NOAA’s Climate Prediction Center issued an “El Niño Watch” today. This chart from NOAA makes clear why that is a big deal:
Global average surface temperatures during El Niño and La Niña years.
An El Niño in the second half of 2012 would make it quite likely that 2013 would be the hottest year on record. NASA had a long discussion of this very point in a January analysis, “Global Temperature in 2011, Trends, and Prospects.”

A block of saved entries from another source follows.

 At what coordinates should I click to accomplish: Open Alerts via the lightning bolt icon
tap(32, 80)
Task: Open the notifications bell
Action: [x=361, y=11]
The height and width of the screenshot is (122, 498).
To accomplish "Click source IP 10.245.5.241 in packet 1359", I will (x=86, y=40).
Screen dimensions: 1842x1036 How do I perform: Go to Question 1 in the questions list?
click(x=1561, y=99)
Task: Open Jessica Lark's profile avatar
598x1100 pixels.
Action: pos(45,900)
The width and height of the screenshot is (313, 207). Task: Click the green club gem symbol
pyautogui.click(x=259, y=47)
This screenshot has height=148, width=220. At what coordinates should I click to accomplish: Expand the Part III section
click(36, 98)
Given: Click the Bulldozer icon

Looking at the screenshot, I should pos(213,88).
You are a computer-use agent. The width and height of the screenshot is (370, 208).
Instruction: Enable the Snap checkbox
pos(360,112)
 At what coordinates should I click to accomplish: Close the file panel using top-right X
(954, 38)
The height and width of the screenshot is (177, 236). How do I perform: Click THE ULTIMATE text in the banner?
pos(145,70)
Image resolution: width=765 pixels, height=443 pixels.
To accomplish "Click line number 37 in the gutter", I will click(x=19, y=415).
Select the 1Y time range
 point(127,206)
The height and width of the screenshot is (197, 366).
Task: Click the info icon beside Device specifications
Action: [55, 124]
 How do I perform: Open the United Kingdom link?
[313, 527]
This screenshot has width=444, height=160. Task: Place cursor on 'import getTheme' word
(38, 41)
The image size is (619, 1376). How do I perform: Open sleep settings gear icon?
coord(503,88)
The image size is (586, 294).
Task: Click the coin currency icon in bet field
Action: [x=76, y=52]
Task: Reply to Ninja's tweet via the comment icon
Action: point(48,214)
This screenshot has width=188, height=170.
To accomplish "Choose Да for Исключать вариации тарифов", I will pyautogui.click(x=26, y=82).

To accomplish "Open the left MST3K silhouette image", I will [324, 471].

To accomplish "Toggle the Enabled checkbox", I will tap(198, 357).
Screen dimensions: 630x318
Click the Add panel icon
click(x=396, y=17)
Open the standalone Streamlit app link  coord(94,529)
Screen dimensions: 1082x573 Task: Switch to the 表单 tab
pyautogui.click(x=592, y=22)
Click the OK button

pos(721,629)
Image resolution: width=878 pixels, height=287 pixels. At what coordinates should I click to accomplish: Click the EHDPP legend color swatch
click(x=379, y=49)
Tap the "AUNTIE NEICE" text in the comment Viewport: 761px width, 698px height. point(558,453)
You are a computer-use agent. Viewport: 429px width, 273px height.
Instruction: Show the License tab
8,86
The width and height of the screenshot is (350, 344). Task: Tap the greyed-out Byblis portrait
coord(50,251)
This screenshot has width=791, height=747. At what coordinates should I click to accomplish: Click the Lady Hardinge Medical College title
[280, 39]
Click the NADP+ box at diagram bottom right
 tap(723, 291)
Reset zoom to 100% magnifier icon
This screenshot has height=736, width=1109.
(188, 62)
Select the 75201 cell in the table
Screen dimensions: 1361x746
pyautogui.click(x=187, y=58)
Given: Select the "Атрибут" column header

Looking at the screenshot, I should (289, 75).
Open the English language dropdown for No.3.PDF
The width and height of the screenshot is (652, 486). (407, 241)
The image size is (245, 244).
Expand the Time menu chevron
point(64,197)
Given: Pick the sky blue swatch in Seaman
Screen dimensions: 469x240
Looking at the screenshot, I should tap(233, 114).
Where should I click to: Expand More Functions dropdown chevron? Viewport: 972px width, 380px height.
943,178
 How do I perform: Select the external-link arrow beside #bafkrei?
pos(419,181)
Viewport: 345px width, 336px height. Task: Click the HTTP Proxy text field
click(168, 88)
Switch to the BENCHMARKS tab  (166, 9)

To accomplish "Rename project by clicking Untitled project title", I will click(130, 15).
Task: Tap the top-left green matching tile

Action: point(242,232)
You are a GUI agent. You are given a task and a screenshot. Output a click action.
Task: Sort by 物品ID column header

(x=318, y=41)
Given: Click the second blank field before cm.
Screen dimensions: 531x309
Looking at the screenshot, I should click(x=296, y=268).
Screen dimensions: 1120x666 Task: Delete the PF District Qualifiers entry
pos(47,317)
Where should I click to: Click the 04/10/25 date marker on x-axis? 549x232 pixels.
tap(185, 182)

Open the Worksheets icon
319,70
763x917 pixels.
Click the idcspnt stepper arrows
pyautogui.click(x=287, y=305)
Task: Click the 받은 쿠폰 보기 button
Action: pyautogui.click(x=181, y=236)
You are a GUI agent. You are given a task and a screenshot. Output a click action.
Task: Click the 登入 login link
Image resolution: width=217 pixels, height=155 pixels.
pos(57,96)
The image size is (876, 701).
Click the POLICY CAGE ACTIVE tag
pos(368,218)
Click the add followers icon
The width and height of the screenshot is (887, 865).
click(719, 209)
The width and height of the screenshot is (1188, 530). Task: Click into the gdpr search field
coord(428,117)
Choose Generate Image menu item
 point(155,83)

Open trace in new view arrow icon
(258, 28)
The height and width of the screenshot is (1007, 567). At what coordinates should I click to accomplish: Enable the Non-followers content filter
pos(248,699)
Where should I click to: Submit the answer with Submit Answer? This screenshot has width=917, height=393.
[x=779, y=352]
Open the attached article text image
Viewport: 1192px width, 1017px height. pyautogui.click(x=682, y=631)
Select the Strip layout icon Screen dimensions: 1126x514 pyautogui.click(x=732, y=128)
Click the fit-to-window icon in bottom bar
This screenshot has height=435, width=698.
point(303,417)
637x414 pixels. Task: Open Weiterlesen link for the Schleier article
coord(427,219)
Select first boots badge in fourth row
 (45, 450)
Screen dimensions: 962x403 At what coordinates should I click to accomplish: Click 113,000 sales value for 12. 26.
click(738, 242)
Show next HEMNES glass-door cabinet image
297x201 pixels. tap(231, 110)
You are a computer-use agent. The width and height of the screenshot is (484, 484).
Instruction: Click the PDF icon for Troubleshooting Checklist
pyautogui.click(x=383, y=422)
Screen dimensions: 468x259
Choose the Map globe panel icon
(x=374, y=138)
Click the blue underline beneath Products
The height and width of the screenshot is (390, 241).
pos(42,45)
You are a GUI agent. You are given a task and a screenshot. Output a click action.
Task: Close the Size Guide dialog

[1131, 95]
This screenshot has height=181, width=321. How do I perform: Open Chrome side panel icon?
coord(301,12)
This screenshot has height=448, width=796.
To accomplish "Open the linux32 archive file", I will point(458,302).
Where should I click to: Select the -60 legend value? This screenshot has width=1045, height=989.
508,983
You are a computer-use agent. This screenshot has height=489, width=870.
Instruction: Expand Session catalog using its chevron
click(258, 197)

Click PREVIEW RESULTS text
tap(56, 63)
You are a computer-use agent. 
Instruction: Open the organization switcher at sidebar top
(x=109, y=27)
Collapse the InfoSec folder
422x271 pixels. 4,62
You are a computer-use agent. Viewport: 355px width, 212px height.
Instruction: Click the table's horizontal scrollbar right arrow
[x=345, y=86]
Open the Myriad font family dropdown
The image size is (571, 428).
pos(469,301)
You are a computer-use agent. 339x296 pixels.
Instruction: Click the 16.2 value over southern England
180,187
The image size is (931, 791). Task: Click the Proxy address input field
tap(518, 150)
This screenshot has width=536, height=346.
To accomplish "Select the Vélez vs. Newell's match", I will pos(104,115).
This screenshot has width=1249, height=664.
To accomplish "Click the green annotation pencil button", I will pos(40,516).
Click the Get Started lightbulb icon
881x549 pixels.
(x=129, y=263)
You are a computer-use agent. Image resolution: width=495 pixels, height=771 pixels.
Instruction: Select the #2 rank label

NASA explains that the apparent recent slowdown in global surface temperature rise is likely to prove “illusory”:
The cool La Niña phase of the cyclically variable Southern Oscillation of tropical temperatures has been dominant in the past three years, and the deepest solar minimum in the period of satellite data occurred over the past half dozen years. We conclude that the slowdown of warming is likely to prove illusory, with more rapid warming appearing over the next few years.
Of course, the warming never slowed down in the place where climate science predicted 90% of the heat would go in the first place — the oceans (as discussed here).
The El Niño Southern Oscillation (ENSO) doesn’t change the overall warming trend, but it is a short-term modulation, what NASA labels the largest contributor to the “natural dynamical variability” of the climate system. El Niño and La Niña are typically defined as sustained sea surface temperature anomalies (positive and negative respectively) greater than 0.5°C across the central tropical Pacific Ocean. You can read the basics about ENSO here.
NASA has some great charts to explain the impact of the solar minimum and ENSO on the recent warming trend:
What would an El Niño do in combination with this return to (almost) normalcy in total solar irradiance? NASA explained back in January:
So if there is an El Niño in the second half of the year, then a very warm 2013 seems the likely outcome. What are the chances of that?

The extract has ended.